Exercise:
Could you reproduce, exactly as written, every line from the one containing "You are a computer-use" through the last line of the records, and nothing else?

Records:
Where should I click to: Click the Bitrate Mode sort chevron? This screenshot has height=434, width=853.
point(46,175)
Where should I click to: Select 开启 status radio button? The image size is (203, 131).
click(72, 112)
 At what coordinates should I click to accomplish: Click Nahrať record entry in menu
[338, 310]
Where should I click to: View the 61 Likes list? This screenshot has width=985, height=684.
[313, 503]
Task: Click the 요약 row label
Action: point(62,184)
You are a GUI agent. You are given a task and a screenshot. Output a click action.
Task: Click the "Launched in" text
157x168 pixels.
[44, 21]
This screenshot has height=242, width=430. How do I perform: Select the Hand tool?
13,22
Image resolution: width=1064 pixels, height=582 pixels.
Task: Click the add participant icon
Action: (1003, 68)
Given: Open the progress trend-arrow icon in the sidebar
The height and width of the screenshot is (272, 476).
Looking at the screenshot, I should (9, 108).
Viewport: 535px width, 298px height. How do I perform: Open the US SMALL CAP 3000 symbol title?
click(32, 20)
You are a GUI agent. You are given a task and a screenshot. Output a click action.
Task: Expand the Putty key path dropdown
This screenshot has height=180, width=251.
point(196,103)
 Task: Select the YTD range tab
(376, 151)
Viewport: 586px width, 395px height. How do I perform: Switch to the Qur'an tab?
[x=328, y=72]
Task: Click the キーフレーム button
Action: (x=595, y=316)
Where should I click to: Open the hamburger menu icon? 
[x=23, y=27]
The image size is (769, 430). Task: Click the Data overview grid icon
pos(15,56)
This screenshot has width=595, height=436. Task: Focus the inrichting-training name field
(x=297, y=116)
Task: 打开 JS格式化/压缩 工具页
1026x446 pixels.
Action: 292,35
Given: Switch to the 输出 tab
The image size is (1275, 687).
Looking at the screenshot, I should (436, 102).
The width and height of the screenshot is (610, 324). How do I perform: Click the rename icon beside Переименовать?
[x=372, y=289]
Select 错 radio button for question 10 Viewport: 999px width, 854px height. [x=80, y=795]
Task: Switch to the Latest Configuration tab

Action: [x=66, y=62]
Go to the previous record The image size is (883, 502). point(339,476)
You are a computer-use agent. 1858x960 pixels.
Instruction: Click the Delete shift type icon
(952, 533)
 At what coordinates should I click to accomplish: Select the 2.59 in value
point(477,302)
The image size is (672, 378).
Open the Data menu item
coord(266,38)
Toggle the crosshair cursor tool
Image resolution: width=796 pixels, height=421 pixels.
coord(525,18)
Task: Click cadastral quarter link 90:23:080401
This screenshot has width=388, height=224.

Task result:
You are a computer-use agent. 1858x960 pixels.
Instruction: Click the Delete shift type icon
(952, 533)
 At what coordinates should I click to accomplish: Select the 2.59 in value
point(477,302)
The image size is (672, 378).
Open the Data menu item
coord(266,38)
Toggle the crosshair cursor tool
Image resolution: width=796 pixels, height=421 pixels.
coord(525,18)
Task: Click cadastral quarter link 90:23:080401
This screenshot has width=388, height=224.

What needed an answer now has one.